RICHMOND, Va. -- Nearly $1 million Virginians have already voted early, in-person for the 2020 election, but following reports of voter intimidation in Northern Virginia, state leaders said Virginia law explicitly outlaws inferring or intimidating voters as they head to the polls, which includes early, in-person voting.
Virginia Attorney General Mark Herring (D) sent a letter to Virginia law enforcement groups asking for continued support to “ensure a safe, smooth, fair, and accurate election, and a positive experience for voters at their polling place.”
Herring referenced a September opinion from his office that cited both Virginia code and federal laws that rise to the level of a felony if a person is convicted of interfering with a citizen’s right to vote.
Virginia election law reads as follows:
“It shall be unlawful for any person to hinder, intimidate, or interfere with any qualified voter so as to prevent the voter from casting a secret ballot.

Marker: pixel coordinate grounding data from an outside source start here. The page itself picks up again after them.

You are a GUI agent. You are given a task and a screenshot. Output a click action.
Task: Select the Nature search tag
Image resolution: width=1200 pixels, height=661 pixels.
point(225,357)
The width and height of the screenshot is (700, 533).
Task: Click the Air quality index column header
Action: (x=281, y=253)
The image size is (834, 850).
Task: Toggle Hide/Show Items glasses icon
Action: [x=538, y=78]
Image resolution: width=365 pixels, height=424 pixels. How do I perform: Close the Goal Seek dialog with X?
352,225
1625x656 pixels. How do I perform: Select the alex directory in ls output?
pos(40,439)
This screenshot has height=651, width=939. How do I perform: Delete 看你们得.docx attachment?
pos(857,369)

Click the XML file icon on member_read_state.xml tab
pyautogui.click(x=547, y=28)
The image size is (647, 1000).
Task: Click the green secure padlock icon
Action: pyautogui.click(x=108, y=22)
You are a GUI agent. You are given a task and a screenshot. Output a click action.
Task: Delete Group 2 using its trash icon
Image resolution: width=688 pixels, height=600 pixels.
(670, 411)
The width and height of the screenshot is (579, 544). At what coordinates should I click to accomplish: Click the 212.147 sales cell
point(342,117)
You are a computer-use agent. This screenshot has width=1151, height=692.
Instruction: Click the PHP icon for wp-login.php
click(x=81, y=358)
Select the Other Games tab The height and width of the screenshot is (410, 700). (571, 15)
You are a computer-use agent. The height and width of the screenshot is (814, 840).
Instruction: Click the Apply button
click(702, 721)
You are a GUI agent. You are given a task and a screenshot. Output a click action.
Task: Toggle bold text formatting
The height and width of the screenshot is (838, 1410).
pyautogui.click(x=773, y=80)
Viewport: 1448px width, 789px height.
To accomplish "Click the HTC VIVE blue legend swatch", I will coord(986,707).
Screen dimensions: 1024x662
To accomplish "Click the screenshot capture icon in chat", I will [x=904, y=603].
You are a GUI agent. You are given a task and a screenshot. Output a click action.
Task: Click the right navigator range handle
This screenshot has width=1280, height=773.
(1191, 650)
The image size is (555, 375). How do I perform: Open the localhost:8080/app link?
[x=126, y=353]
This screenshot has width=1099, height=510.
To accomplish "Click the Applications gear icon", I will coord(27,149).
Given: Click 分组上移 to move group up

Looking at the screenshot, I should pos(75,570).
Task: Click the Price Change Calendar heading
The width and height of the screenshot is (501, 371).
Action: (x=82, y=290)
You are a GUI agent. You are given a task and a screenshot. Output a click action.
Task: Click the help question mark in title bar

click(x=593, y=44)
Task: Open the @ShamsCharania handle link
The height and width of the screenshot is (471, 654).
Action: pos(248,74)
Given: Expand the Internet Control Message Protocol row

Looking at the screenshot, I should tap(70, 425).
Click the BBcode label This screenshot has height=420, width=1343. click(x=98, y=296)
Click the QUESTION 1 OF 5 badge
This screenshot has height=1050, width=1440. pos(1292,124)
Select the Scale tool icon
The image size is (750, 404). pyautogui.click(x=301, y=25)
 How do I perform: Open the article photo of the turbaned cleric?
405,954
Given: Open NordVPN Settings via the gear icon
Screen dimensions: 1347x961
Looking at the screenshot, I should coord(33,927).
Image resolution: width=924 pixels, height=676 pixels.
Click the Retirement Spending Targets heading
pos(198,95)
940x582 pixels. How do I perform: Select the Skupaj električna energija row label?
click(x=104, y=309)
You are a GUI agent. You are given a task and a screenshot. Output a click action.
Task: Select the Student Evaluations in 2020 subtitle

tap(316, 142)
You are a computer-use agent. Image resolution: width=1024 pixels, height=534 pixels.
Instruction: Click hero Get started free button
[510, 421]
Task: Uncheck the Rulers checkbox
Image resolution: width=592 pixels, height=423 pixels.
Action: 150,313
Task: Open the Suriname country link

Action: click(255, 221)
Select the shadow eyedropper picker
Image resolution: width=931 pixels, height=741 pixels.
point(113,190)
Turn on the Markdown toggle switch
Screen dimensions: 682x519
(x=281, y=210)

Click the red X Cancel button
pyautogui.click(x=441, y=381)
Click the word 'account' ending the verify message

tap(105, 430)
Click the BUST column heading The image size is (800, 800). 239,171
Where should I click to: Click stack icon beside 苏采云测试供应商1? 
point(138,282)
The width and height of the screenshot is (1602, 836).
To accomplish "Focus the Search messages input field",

The officers of election may order a person violating this subsection to cease such action. If such person does not promptly desist, the officers of election, or a majority of them, may order the arrest of such person by any person authorized by law to make arrests, and, by their warrant, may commit him to the county or city jail, as the case may be, for a period not exceeding twenty-four hours. Any person violating this subsection shall be guilty of a Class 1 misdemeanor.”
In Virginia, Class 1 misdemeanors are punishable by up to one year in jail and a $2,500 fine.
Electioneering, the practice of distributing campaign information for a particular candidate or issue, is permitted in Virginia. However, the person cannot come within 40 feet of the front entrance of a polling place or registrar's office.
Christopher Piper, Commissioner of the Virginia Department of Elections, urged voters who experienced treatment they view as intimidation to report the incident to local election officials immediately.
“We encourage them to report that to election officers inside the polling place or to contact your local voter registration office and let them handle it,” Piper said. “In my experience, once this action is reported, it’s usually resolved very quickly with the election officers getting involved.”
In 2019, the Virginia Department of Elections reported only five complaints of voter intimidation. The largest number of complaints were 58 in 2016, which of course was the last presidential election.
During the first presidential debate, President Trump’s call for his supporters “to go into the polls and watch very carefully” raised fears about potential polling place confrontations.